Over this 10-year period, players on NFL teams experienced almost 1720 hamstring strains, with about 20% being severe and the rest evenly split between being minor and moderate. Minor injuries result in less than seven days of missed participation, 7-21 are moderate, 21+ are severe. Almost 17% of those hamstring strains were re-injuries.

Almost 53% of the hamstring injuries occurred during practices with the rest occurring during games.

More than 53% of the hamstring injuries occurred during the pre-season. In fact:
• 80% of all practice injuries occurred during the pre-season
• 22% of game-related injuries occurred during the pre-season

In terms of position and injuries, the following positions sustained the highest number of injuries:
• Defensive secondary (23%)
• Wide receivers (21%)
• Special teams (13%)
• Running backs (12%)
• Linebackers (12%)

The first thing that needs to be kept in mind with this information is that it is dated, even since 1998 players are larger and both practices and the season are a little different.

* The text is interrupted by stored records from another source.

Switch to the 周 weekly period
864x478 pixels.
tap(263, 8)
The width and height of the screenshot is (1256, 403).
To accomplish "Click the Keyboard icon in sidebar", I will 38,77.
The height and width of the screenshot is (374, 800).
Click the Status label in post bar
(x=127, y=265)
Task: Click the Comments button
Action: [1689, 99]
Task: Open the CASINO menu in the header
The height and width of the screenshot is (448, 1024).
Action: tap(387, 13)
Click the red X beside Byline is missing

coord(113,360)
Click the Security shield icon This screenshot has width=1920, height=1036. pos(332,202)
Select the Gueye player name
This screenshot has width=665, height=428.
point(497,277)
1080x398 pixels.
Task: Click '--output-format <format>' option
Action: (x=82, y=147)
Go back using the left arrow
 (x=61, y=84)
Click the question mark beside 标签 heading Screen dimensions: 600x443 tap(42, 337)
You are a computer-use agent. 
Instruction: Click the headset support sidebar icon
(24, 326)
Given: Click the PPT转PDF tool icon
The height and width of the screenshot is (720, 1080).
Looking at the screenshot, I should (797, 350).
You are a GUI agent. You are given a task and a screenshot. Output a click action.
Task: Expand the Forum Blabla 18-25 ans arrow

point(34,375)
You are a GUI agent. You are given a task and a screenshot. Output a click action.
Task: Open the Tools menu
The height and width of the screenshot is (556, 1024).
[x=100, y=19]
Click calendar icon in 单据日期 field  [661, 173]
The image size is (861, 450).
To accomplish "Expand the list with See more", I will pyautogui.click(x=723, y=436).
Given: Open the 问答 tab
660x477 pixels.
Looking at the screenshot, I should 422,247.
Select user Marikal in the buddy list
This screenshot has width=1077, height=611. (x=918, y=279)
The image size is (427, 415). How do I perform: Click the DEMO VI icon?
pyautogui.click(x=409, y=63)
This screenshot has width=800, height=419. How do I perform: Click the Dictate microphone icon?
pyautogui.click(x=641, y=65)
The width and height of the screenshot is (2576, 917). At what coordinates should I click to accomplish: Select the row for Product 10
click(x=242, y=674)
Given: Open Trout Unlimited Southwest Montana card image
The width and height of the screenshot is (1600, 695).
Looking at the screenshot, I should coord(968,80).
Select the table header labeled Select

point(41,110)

The second important thing is that it applies to a very specific population.

The observation that a lot of the injuries are occurring in pre-season indicates a lack of off-season preparation. In other words, the injuries are occurring as the players are getting back into shape.

While this information is applicable to a really specific population, it’s something that can be examined for any coach’s specific situation. This type of information tells us that there’s a need for a more consistent off-season program, it tells us which positions get injured the most (so that their position-specific workouts can be tailored to preventing these injuries), and it gives us a good idea of when these injuries occur so that we can prepare for that.

Elliott, M.C.C.W., Powell, J.W., and C.D. Kenyon. (2011). Hamstring muscle strains in professional football players: A 10-year review. American Journal of Sports Medicine, 39(4): 843-850.